Am Columbusplatz angekommen zeigt Julia Girardi-Hoog Richtung Stadtentwicklungsgebiet „Neues Landgut“, wo einst Werkstätten der ÖBB waren. Hier werden bis 2026 rund 1.500 neue Wohnungen errichtet. Der Bildungscampus wurde bereits vorzeitig in Betrieb genommen, der Wohnbau wird sukzessive nachgezogen.
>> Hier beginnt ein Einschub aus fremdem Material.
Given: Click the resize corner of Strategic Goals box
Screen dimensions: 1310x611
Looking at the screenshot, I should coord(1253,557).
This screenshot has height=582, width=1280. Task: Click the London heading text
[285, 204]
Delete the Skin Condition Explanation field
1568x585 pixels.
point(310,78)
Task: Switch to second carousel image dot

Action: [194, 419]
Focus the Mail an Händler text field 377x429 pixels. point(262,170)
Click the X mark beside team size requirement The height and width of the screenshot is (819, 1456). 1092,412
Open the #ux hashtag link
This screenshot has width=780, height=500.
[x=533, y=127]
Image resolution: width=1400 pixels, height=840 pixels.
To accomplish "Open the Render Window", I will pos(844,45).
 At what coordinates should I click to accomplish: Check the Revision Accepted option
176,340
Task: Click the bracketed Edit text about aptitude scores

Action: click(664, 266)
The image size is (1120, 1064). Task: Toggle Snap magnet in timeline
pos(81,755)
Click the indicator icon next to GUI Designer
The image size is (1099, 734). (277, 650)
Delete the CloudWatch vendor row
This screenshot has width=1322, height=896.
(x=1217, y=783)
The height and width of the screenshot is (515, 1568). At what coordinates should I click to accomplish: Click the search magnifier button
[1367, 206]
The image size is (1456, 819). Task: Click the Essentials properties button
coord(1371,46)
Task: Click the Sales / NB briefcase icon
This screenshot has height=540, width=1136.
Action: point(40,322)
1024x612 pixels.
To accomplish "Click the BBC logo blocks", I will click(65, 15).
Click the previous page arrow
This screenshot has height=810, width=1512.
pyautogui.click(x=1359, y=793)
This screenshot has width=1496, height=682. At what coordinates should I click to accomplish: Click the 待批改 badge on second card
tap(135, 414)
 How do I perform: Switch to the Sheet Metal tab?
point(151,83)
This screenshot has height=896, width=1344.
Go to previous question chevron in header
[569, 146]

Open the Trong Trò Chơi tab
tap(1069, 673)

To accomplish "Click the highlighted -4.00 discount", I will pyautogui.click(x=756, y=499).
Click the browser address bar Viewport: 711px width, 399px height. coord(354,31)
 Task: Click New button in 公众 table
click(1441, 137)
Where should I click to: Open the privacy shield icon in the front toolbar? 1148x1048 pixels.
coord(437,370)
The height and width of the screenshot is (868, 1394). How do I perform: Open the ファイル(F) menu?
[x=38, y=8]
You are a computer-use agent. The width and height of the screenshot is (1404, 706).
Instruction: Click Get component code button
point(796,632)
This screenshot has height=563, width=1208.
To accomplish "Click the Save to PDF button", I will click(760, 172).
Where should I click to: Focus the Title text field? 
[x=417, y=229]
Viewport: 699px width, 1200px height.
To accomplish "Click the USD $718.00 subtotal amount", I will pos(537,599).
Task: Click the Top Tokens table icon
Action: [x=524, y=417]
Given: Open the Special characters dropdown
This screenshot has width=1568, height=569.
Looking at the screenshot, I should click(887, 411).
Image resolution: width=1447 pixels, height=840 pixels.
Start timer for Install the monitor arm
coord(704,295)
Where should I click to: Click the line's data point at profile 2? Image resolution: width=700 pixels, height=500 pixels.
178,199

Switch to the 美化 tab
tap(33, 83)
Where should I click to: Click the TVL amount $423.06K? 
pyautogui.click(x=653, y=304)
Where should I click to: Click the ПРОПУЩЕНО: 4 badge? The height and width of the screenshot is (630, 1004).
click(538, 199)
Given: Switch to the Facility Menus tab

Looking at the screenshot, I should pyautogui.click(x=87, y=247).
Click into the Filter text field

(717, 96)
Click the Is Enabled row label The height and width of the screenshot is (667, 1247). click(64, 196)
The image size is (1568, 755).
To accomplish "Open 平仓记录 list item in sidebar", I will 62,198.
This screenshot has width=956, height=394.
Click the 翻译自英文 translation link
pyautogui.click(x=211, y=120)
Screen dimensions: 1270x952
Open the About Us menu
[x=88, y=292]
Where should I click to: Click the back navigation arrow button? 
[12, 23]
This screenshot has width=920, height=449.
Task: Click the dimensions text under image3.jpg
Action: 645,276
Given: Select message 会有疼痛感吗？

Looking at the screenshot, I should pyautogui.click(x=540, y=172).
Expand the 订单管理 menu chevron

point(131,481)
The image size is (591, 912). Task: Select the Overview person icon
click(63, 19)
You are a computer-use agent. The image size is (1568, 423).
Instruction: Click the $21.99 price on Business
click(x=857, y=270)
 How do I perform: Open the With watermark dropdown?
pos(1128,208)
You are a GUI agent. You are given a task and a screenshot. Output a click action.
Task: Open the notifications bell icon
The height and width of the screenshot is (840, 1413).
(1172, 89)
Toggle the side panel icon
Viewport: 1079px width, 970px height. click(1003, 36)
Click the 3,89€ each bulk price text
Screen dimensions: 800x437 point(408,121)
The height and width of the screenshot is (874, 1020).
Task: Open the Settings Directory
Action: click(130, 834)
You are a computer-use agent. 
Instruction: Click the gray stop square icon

Zwei Gassen, ein Platz sowie eine Promenade sind dort nach Frauen benannt, und das bewusst. „In Wien sind die meisten Straßen und Plätze nach Männern benannt“, erzählt Julia Girardi-Hoog und fügt hinzu, dass in Neubaugebieten aktiv versucht wird, dieser Ungleichheit entgegenzuwirken. Denn auch die Benennung öffentlicher Straßen und Plätze ist ein zentrales Element für eine geschlechtergerechte Repräsentation von Frauen im öffentlichen Raum. Zum Abschluss gab es für alle eine kleine, lokale Jause. Dieses Mal waren es Krapfen von der in Favoriten ansässigen Bäckerei Groissböck. Diese hat ihren Firmensitz in der Neilreichgasse, benannt nach einem Mann.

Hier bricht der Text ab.